Install Mark Russinovich's Process Explorer, and you'll find many, many, attempts by the OS to repeatedly seek items that are not there. It seems quite happy doing that, even with things that are not in the registry.

formatting link
But if you do find something stupid that looks like it needs nuking, you have the option to take a backup.

Reply to
Adrian Caspersz

All true. You might mean Process Monitor than Process Explorer. It really does show a lot of failed Windows actions.

formatting link

Reply to
Pamela

Scott snipped-for-privacy@gefion.myzen.co.uk> wrote

Without checking that carefully, that appears to be due to the list of files last used most recently that most apps let you see when you open a file, and the list of ones you pin.

Reply to
John Brown

Scott snipped-for-privacy@gefion.myzen.co.uk> wrote

Presumably your scanner can't easily check when the app has added one date wise and so flags it as an error when it isn't actually an error or has no way of checking if it really is the number that app keeps.

Reply to
John Brown

Its the path to it, as a shortcut in the system. They can get disconnected, especially if the file is moved etc. You will also see orphaned file extensions that are no longer in use, and some internal links to bits of software which were changed during an update to the software or windows. In the main of course they do not matter, but keeping the registry compact and sorted can help on slower machines or those with old fashioned physical discs. Beware decrementing a registry on ssds though, as these seem to shorten their lives.

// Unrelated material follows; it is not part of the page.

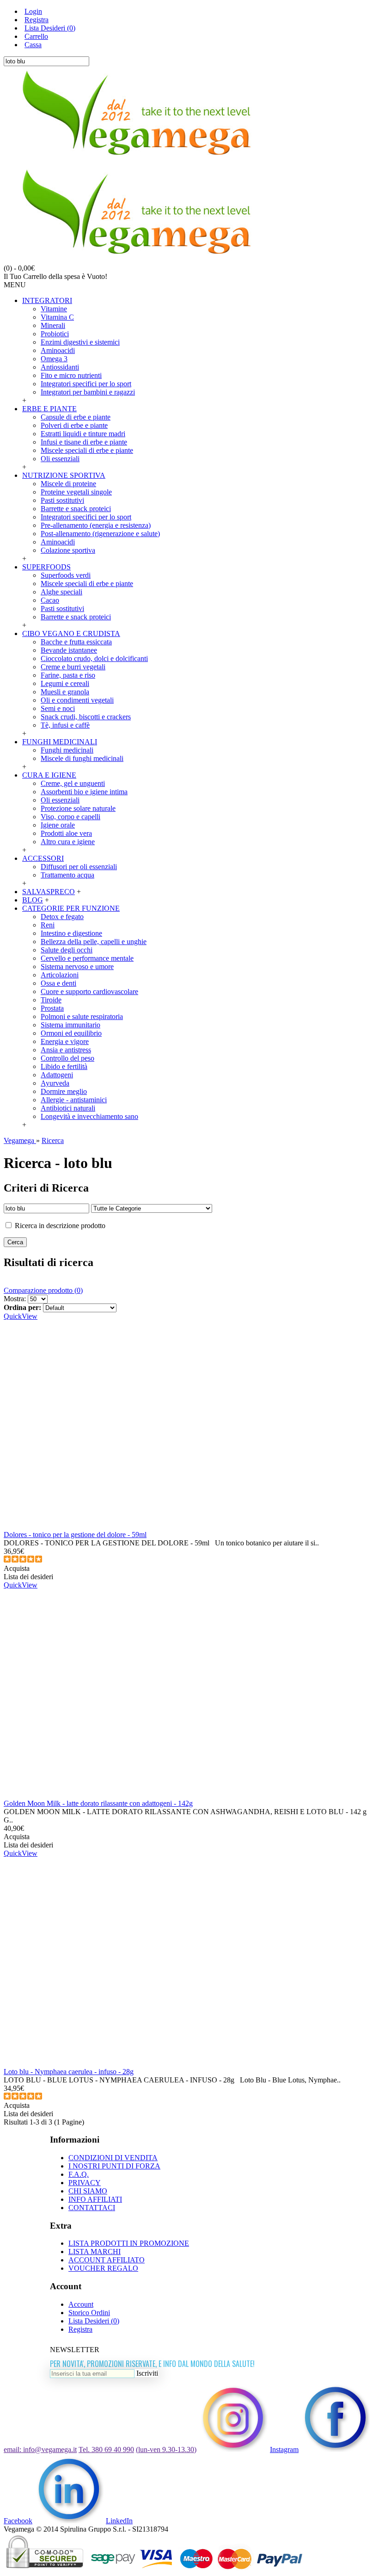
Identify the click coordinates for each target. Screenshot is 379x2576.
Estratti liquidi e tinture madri (83, 434)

Also I think caution is needed when setting up registry scanners as some software can use it in unorthodox ways, so a clean up can mean a bit of software needs a reinstall, Virtual recorder is like that I find. Brian

Reply to
Brian Gaff (Sofa

Because you moved the file or something else did, or deleted it altogether. They are not really errors, you often find if you look down the list of files in a program, that an attempt to load one of those in the list may fail since its no longer there, but there is no real harm as such. The one that often amuses me is all the unused entries that often contain complete junk left over, most probably, from an installation or update which has not tidied up after itself.

Brian

Reply to
Brian Gaff (Sofa

And an uninstall of some of the "popular" virus checkers are often the biggest culprits for leaving crap on the hard disk and multiple registry entries that haven't been cleaned up. Plus, some will leave the nag screen so in the future you will be informed that there is an update to the software that has been deleted.

Reply to
alan_m

This does not fully explain it. It seems to produce 'errors' in applications I don't use, eg Edge and Zune.